Pina Bausch
Il y a dix ans, jour pour jour, Pina Bausch nous quittait, le 29 juin 2009.
Si Cunningham a opéré une véritable révolution Copernicienne dans la danse, Pina Bausch lui a fait subir une gigantesque implosion. Car elle se tient précisément au point crucial où Ça danse.
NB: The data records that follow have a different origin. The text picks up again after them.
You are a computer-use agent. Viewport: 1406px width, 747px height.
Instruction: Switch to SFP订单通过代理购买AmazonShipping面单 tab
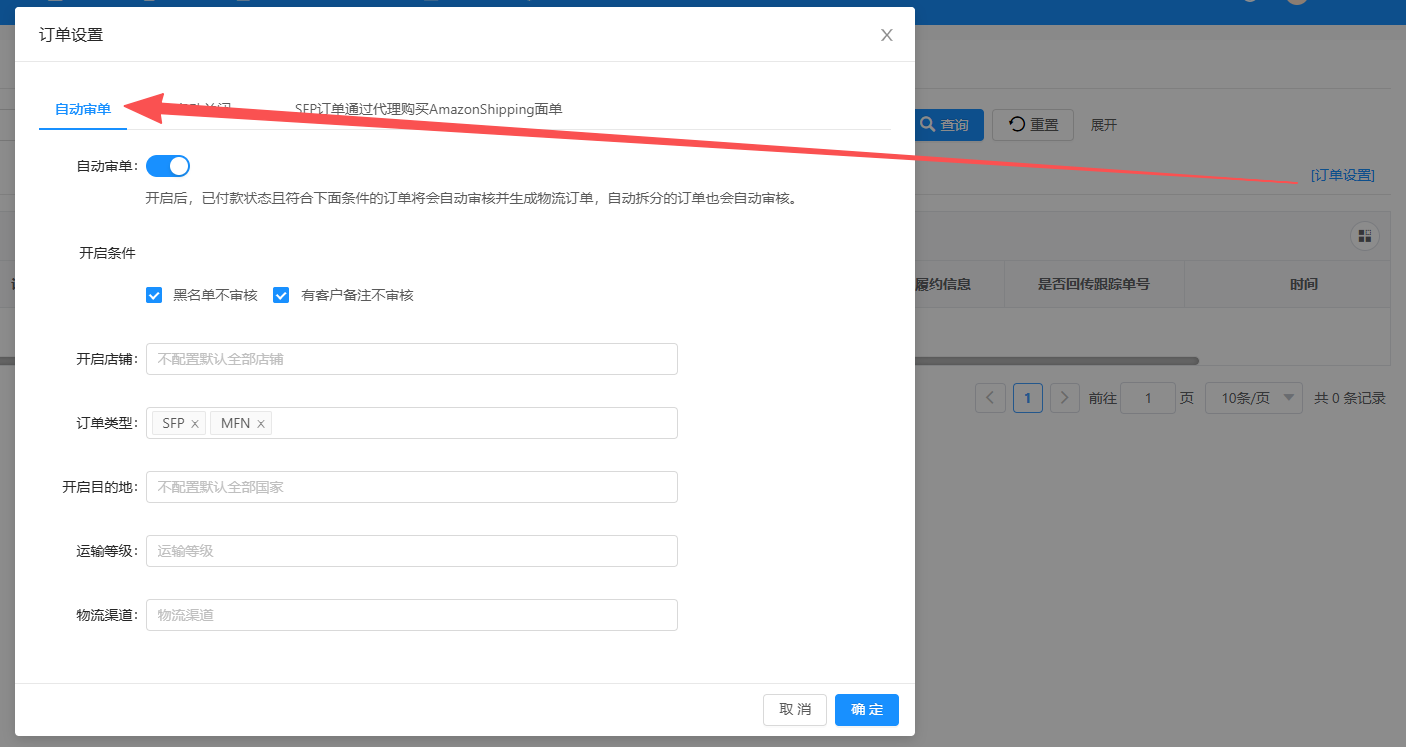pyautogui.click(x=428, y=109)
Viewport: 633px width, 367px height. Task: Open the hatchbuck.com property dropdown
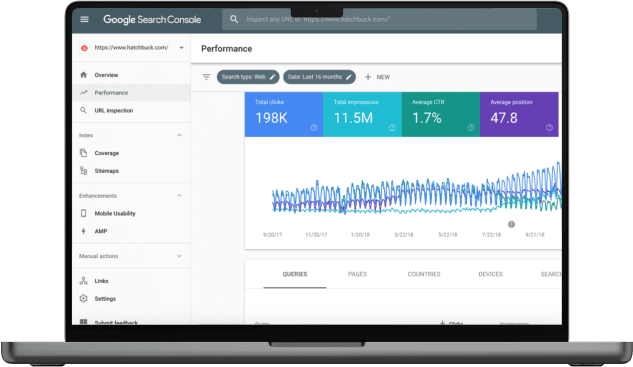point(132,48)
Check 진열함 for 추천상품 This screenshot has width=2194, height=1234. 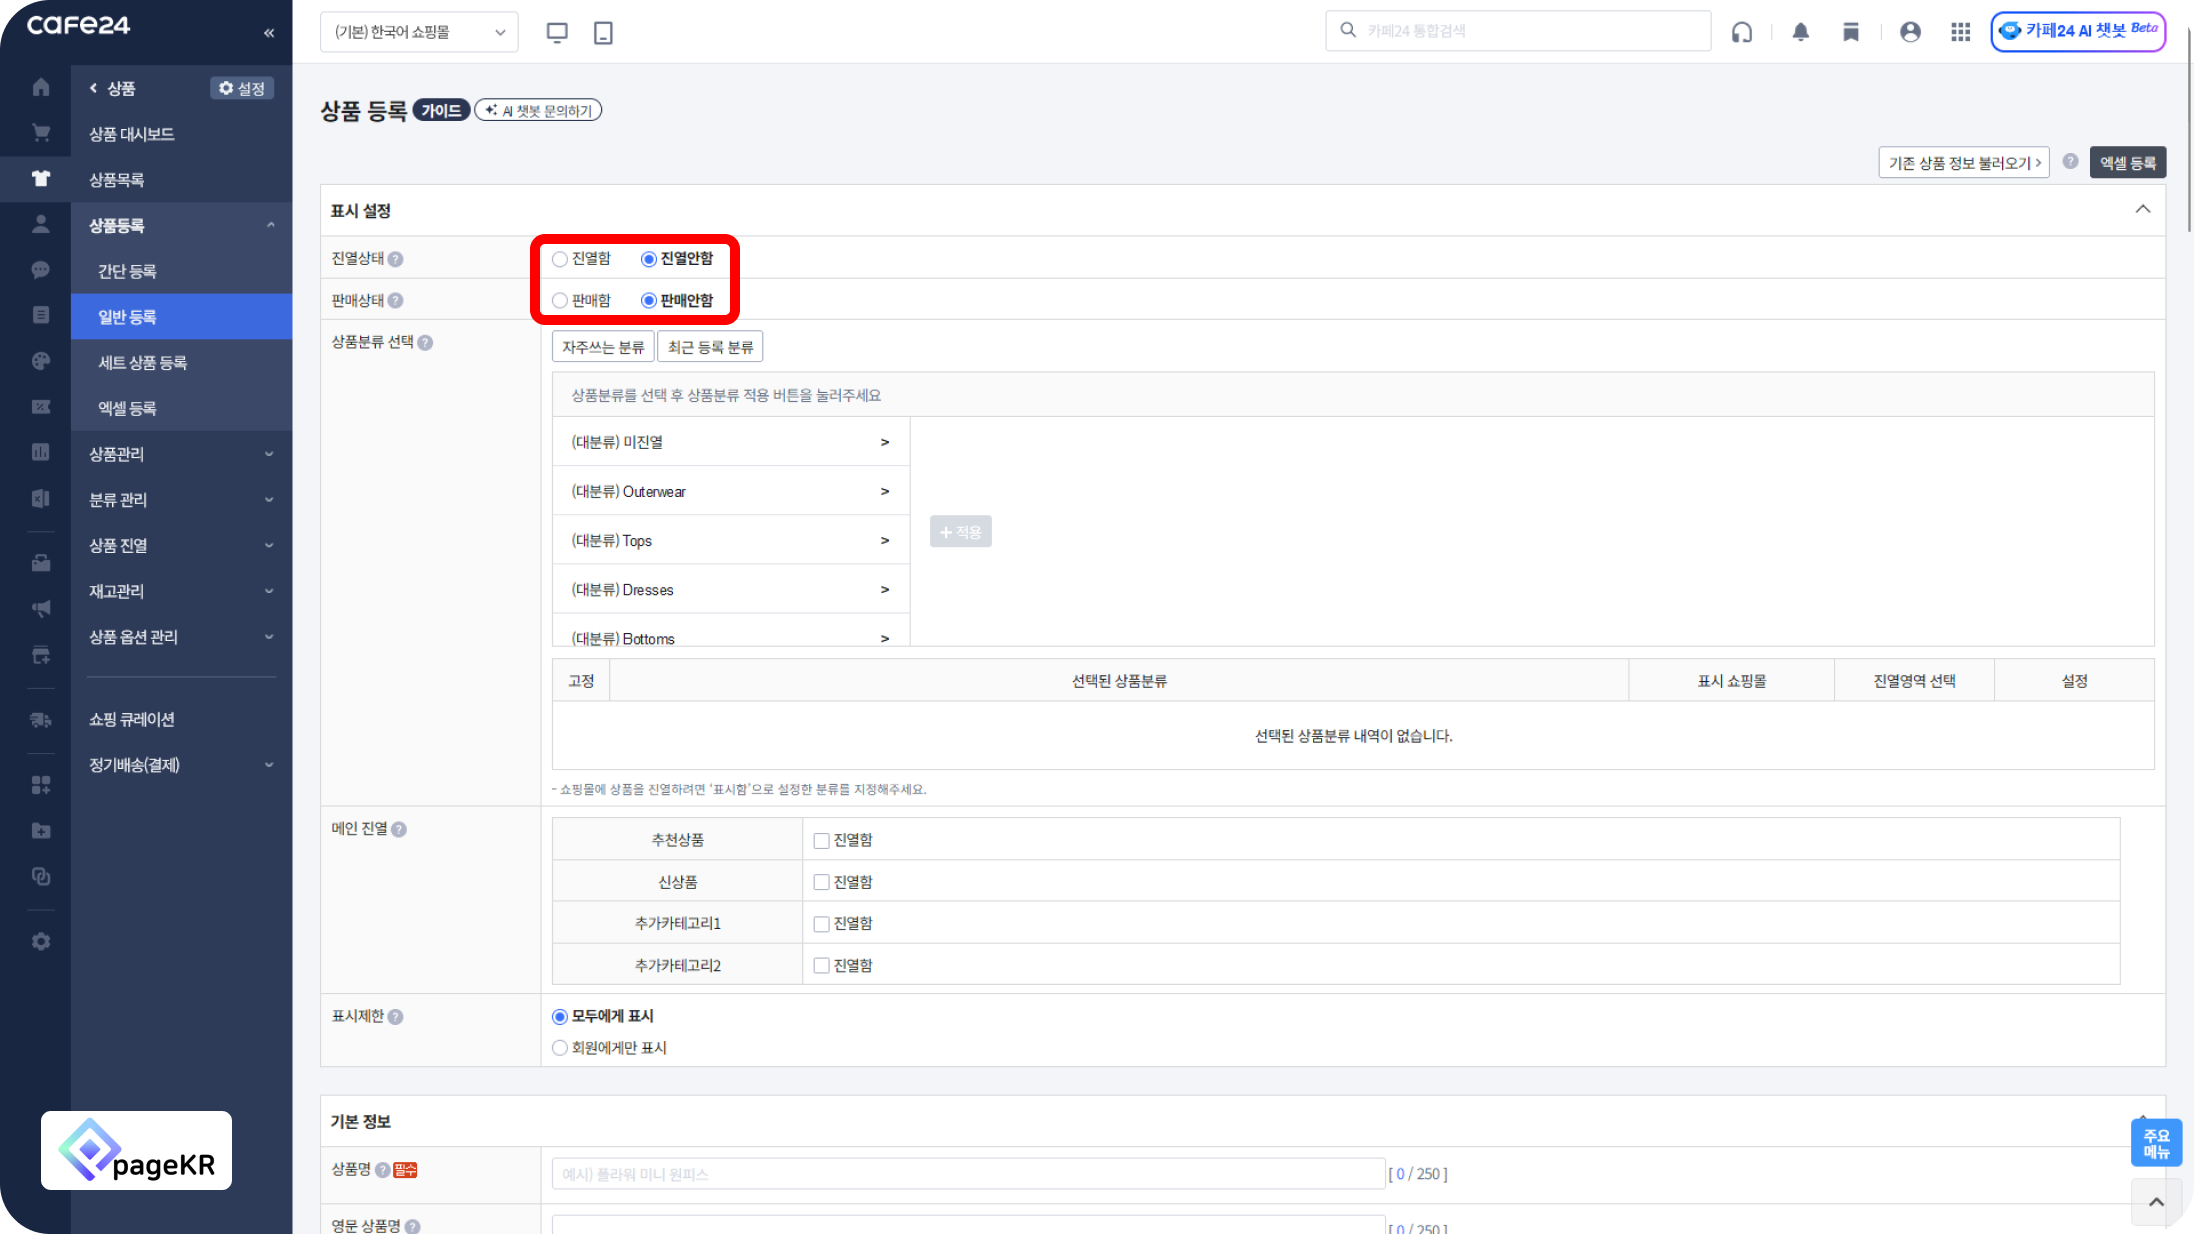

Parce qu’elle rend manifeste, avec une intelligence redoutable, ce qui jusqu’à son arrivée était sous-jacent, elle provoque un effondrement de l’intérieur de ce que l’on croyait savoir de l’art chorégraphique jusque là.
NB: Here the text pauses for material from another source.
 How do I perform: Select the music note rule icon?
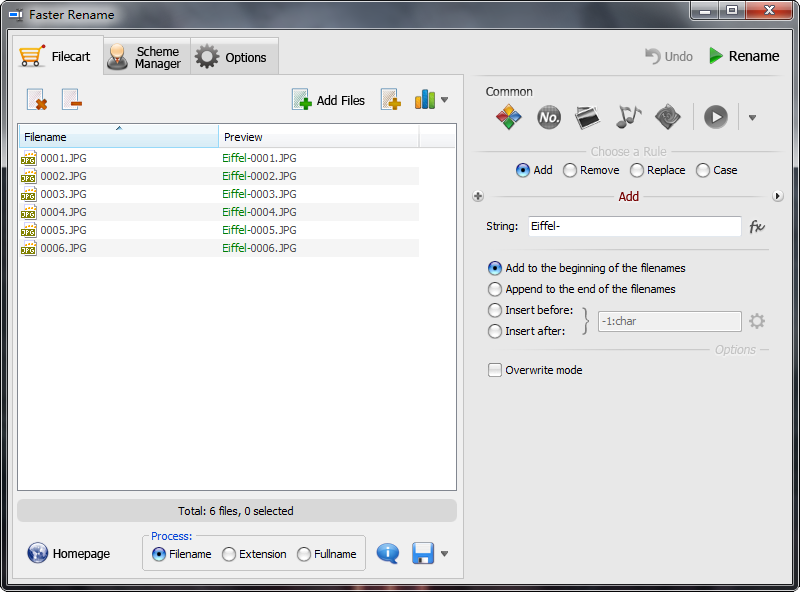tap(628, 117)
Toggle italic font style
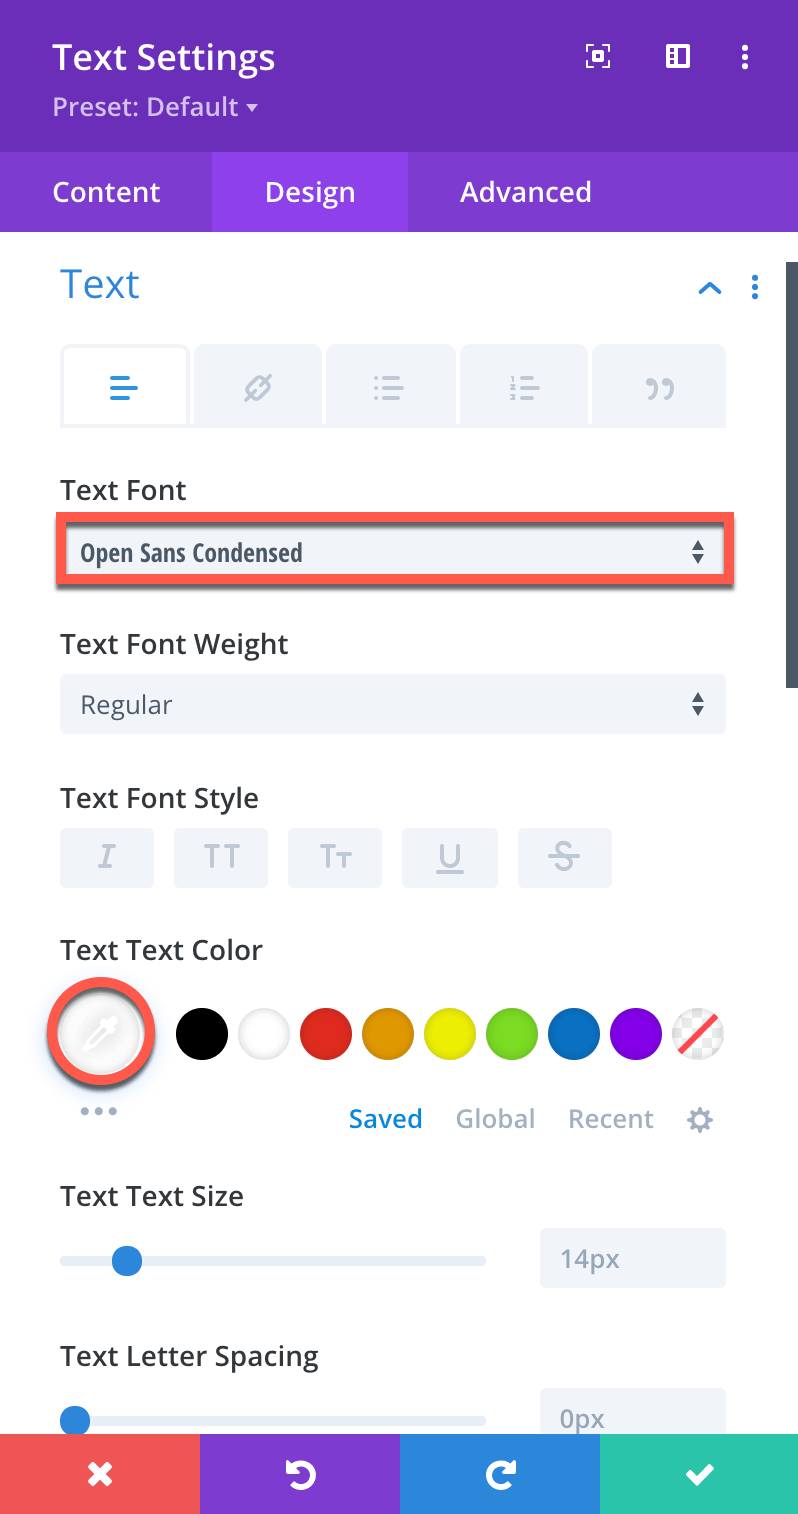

Les scories et la poussière opaque du dynamitage enfin dissipées, émerge la brusque limpidité d’une danse absolument nouvelle.
Qu’elle soit Allemande et, d’une certaine façon issue des ruines de l’immédiate après-guerre n’est sans doute pas un hasard.
Galerie photos Laurent Philippe
Formée par Kurt Joos et par la Julliard school de New York, puis danseuse dans la compagnie de Paul Sanasardo en Amérique, elle rejoint le Folkwang Tanz Studio en 1962. Là, elle développe sa propre réflexion en forme de synthèse entre les écoles américaine et allemande.
Elle sera l’une des seules à questionner et à assumer l’héritage du passé, entre honneur perdu et culpabilité chevillée au corps, malgré un déchirement certain.
En 1969, elle livre sa première chorégraphie Im Wind der Zeit ”[1] puis l’année suivante Nachnull [2]tout en poursuivant ses recherches .
En 1973, quand elle prend la direction de Wüppertal, son œuvre est déjà une bombe car sa danse n’est pas désir de corps idéal mais l’acte de donner corps aux désirs, de redonner vie à une mémoire enfouie, à même la chair de celui qui danse. Il s’agit de (re)naître à autre chose.
Cette autre chose, qui pour l’instant n’a pas de nom dans aucune langue, s’appellera Tanztheater – Théâtre de la danse. Peut-être parce que ce n’est pas la danse telle qu’on l’entendait jusque là et encore moins du théâtre.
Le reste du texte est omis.